Task goal: Could you write the entries out again, exactly as they appear?

[Collection entries]
★ ★ ★ ★ ★ ★ ★

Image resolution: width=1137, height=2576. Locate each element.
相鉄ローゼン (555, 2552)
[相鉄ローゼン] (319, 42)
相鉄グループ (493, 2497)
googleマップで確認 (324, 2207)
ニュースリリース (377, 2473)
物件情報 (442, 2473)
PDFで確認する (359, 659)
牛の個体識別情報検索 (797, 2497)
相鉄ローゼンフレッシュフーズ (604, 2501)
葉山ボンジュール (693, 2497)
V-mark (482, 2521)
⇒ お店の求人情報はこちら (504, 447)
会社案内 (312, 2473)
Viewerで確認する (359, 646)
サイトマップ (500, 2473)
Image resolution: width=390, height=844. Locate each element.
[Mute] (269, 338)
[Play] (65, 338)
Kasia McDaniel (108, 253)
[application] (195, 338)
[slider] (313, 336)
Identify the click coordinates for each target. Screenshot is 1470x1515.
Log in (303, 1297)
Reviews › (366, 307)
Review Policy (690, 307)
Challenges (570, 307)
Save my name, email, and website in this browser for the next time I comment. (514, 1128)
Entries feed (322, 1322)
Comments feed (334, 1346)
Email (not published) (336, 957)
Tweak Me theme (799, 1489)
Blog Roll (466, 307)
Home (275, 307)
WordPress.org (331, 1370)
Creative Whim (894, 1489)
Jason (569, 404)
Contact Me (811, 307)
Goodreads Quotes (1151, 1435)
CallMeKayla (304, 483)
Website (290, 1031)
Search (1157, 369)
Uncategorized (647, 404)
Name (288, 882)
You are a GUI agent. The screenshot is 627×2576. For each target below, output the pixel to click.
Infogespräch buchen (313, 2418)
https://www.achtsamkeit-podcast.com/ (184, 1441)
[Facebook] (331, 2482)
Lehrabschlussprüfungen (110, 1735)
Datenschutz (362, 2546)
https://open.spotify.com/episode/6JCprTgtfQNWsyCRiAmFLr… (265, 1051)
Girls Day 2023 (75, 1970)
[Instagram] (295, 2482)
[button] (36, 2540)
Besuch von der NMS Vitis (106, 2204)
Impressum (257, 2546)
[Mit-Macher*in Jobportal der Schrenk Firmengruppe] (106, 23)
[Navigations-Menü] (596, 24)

★ ★ ★ ★ ★ ★ ★

Response to the task:
Image resolution: width=1137, height=2576. Locate each element.
相鉄ローゼン (555, 2552)
[相鉄ローゼン] (319, 42)
相鉄グループ (493, 2497)
googleマップで確認 (324, 2207)
ニュースリリース (377, 2473)
物件情報 (442, 2473)
PDFで確認する (359, 659)
牛の個体識別情報検索 (797, 2497)
相鉄ローゼンフレッシュフーズ (604, 2501)
葉山ボンジュール (693, 2497)
V-mark (482, 2521)
⇒ お店の求人情報はこちら (504, 447)
会社案内 (312, 2473)
Viewerで確認する (359, 646)
サイトマップ (500, 2473)
Image resolution: width=390, height=844. Locate each element.
[Mute] (269, 338)
[Play] (65, 338)
Kasia McDaniel (108, 253)
[application] (195, 338)
[slider] (313, 336)
Identify the click coordinates for each target. Screenshot is 1470x1515.
Log in (303, 1297)
Reviews › (366, 307)
Review Policy (690, 307)
Challenges (570, 307)
Save my name, email, and website in this browser for the next time I comment. (514, 1128)
Entries feed (322, 1322)
Comments feed (334, 1346)
Email (not published) (336, 957)
Tweak Me theme (799, 1489)
Blog Roll (466, 307)
Home (275, 307)
WordPress.org (331, 1370)
Creative Whim (894, 1489)
Jason (569, 404)
Contact Me (811, 307)
Goodreads Quotes (1151, 1435)
CallMeKayla (304, 483)
Website (290, 1031)
Search (1157, 369)
Uncategorized (647, 404)
Name (288, 882)
You are a GUI agent. The screenshot is 627×2576. For each target below, output the pixel to click.
Infogespräch buchen (313, 2418)
https://www.achtsamkeit-podcast.com/ (184, 1441)
[Facebook] (331, 2482)
Lehrabschlussprüfungen (110, 1735)
Datenschutz (362, 2546)
https://open.spotify.com/episode/6JCprTgtfQNWsyCRiAmFLr… (265, 1051)
Girls Day 2023 (75, 1970)
[Instagram] (295, 2482)
[button] (36, 2540)
Besuch von der NMS Vitis (106, 2204)
Impressum (257, 2546)
[Mit-Macher*in Jobportal der Schrenk Firmengruppe] (106, 23)
[Navigations-Menü] (596, 24)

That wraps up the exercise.